* Start *

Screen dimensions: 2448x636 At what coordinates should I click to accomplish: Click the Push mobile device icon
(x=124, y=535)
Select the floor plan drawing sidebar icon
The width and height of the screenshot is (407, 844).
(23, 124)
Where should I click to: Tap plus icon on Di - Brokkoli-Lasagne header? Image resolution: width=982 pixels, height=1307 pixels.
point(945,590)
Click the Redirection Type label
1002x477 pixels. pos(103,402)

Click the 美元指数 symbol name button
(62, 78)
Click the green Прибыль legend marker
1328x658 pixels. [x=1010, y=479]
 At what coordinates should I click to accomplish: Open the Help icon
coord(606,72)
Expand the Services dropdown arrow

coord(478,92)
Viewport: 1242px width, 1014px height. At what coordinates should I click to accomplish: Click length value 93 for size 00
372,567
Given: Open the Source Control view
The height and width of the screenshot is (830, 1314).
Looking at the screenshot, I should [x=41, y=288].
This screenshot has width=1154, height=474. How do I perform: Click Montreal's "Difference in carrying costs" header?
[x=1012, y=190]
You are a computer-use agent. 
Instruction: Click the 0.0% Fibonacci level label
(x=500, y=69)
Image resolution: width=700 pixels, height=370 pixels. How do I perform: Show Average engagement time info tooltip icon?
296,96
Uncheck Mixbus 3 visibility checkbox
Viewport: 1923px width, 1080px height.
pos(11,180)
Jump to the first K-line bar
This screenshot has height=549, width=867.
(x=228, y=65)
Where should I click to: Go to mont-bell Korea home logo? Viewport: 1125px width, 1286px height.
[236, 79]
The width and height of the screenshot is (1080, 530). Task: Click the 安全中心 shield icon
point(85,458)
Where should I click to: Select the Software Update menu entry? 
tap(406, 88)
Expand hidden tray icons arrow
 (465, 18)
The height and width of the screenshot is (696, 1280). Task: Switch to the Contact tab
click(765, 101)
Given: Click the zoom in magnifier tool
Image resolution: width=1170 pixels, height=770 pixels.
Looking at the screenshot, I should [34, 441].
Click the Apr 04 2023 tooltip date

* End *

_Your instructions_
Pick out each line of the listing above that contains the string "header". Case counts.

_Result of this exercise_
Where should I click to: Tap plus icon on Di - Brokkoli-Lasagne header? Image resolution: width=982 pixels, height=1307 pixels.
This screenshot has width=1154, height=474. How do I perform: Click Montreal's "Difference in carrying costs" header?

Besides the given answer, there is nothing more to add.